Crème Brûlée

I never used to get that excited about creme brulee, or crème brûlée (if I want to pretend that I understand French punctuation and didn’t just copy that directly from Wikipedia). However, my indifference completely changed when Robert and I had it for dessert during our anniversary dinner at The Refectory. We actually ordered a chocolate hazelnut torte, but the waiter brought us a complimentary Creme Brulee as well because we were celebrating a special occasion. O.M.G.- it rocked my world! The burnt sugar topping tasted like a perfectly-roasted marshmallow and the “creme” portion was baked just right with a very intense vanilla flavor. It was served with a crispy palmier and, from that moment on, my view on this custard treat changed forever.

To recreate this dish, I used a recipe from Alton Brown as his cooking and baking methods never disappoint.  It’s made up of only a few ingredients, but it does require  a whole vanilla bean. Vanilla beans are a little pricey and sometimes tough to find; however, the waiter at The Refectory claimed it was what made their creme brulee stand out-and I’d have to agree after tasting it. Luckily, our local Kroger carries them.

This dessert is definitely a special occasion treat- in part because of the time required to make it, but also due to the fact that it’s pure cream. So if you’re in the mood to indulge, this dessert is absolutely for you. Don’t cut corners with this recipe, just run an extra mile before you sit down to enjoy it. ;)

Creme Brulee

Ingredients:

  • 1 quart heavy cream
  • 1 vanilla bean, split and scraped
  • 1 cup vanilla sugar, divided
  • 6 large egg yolks
  • 2 quarts hot water

Directions:

Preheat the oven to 325 degrees F.

Slit the vanilla bean down the middle with a paring knife and scrape out the beans. Get as much out as you can- they’re like gold!
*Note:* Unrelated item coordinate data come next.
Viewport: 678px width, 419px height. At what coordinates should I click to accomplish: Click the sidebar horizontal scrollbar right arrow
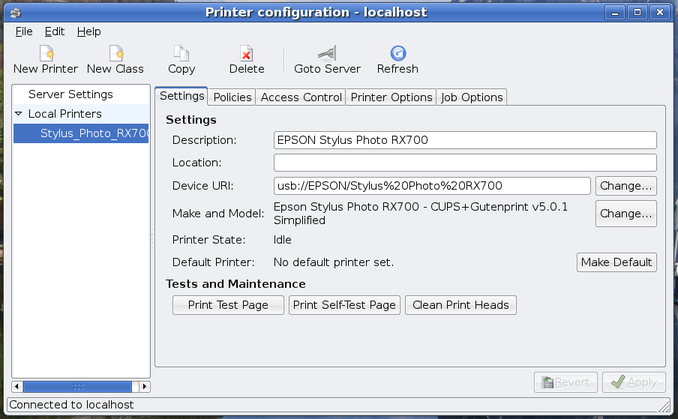(x=145, y=387)
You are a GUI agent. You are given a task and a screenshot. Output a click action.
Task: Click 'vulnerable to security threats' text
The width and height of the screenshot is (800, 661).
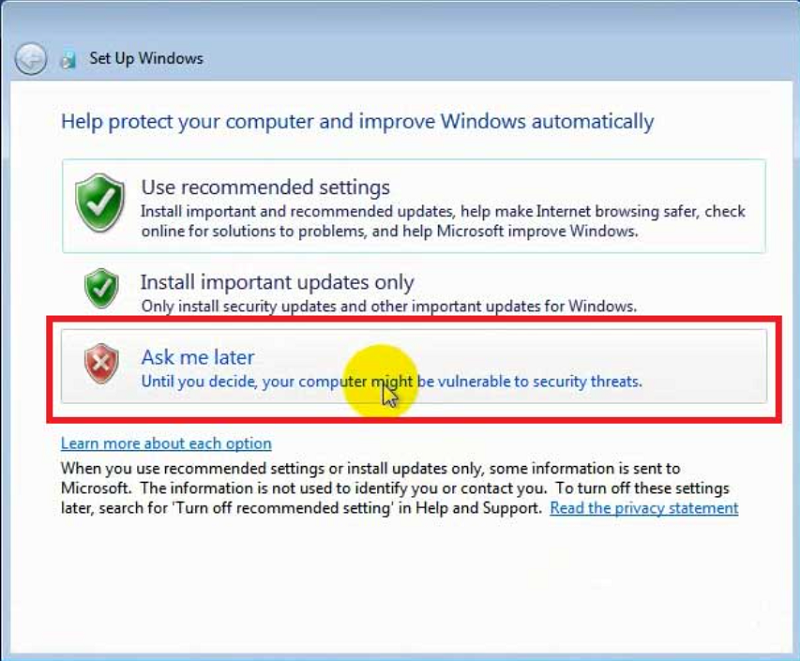click(x=541, y=381)
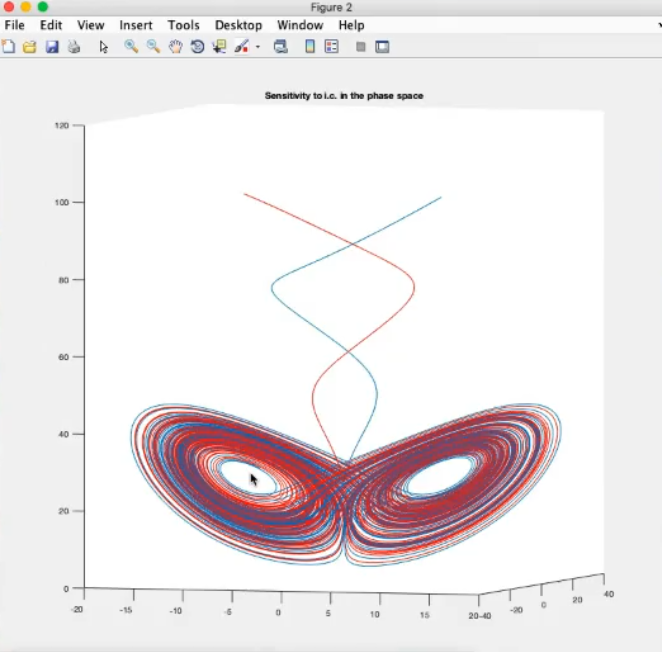Screen dimensions: 662x652
Task: Open the Insert menu
Action: click(136, 25)
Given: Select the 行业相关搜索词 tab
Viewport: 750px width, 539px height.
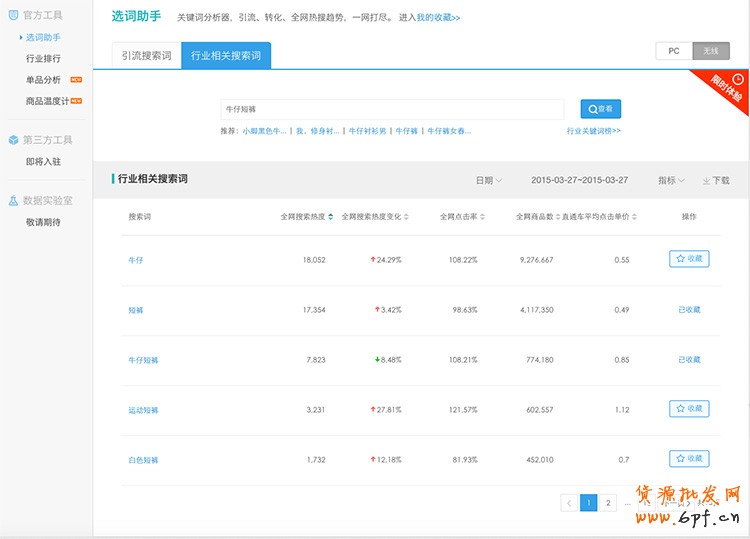Looking at the screenshot, I should point(226,56).
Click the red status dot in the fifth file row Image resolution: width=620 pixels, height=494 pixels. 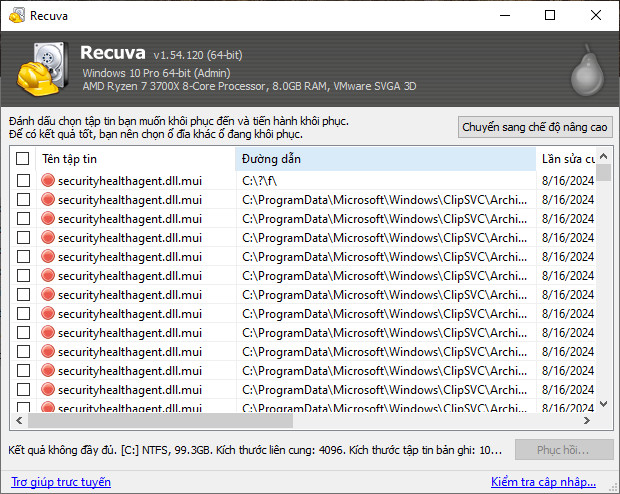[x=47, y=257]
Place the cream, vanilla bean and its pulp into a medium saucepan set over medium-high heat and bring to a boil. Remove from the heat, cover and allow to sit for 15 minutes. Remove the vanilla bean and reserve for another use.

In a medium bowl, whisk together 1/2 cup sugar and the egg yolks until well blended and it just starts to lighten in color. Add the cream a little at a time, stirring continually.


Pour the liquid into 6 (7 to 8-ounce) ramekins. Place the ramekins into a large cake pan or roasting pan (I used two 9-inch round cake pans).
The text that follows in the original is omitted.